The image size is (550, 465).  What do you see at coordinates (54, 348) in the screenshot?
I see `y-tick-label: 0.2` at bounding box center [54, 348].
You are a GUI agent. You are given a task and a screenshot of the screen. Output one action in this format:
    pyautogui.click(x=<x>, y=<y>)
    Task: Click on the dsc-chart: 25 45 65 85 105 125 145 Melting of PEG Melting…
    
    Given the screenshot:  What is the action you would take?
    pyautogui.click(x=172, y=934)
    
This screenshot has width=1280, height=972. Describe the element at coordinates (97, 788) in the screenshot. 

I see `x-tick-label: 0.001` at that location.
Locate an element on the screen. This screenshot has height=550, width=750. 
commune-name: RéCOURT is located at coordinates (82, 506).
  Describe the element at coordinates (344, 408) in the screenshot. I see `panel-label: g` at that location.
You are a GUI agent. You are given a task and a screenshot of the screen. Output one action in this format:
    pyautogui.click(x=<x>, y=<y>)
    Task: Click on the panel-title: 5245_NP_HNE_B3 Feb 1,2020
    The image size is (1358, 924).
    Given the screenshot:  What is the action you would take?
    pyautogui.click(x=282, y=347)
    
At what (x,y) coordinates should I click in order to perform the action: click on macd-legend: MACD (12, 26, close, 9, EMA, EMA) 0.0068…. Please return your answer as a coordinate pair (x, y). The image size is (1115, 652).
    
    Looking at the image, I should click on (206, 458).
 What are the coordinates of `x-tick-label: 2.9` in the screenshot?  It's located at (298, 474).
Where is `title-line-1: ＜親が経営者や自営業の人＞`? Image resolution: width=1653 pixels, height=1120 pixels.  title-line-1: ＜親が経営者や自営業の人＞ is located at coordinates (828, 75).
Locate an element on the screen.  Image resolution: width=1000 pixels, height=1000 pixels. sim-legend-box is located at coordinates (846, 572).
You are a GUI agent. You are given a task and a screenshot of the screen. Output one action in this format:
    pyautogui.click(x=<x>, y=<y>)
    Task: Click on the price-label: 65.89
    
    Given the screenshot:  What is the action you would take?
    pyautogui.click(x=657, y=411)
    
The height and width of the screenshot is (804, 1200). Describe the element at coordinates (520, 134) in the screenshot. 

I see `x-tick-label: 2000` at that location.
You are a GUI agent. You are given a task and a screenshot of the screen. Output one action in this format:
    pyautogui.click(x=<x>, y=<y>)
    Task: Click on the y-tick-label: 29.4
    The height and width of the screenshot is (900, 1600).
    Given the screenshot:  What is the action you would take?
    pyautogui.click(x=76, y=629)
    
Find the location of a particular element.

——

- Instructions to follow -
Print the records word for word from the very beginning up to and including the line that contains "pyautogui.click(x=172, y=934)".

- Response to the exercise -
The image size is (550, 465).  What do you see at coordinates (54, 348) in the screenshot?
I see `y-tick-label: 0.2` at bounding box center [54, 348].
You are a GUI agent. You are given a task and a screenshot of the screen. Output one action in this format:
    pyautogui.click(x=<x>, y=<y>)
    Task: Click on the dsc-chart: 25 45 65 85 105 125 145 Melting of PEG Melting…
    
    Given the screenshot:  What is the action you would take?
    pyautogui.click(x=172, y=934)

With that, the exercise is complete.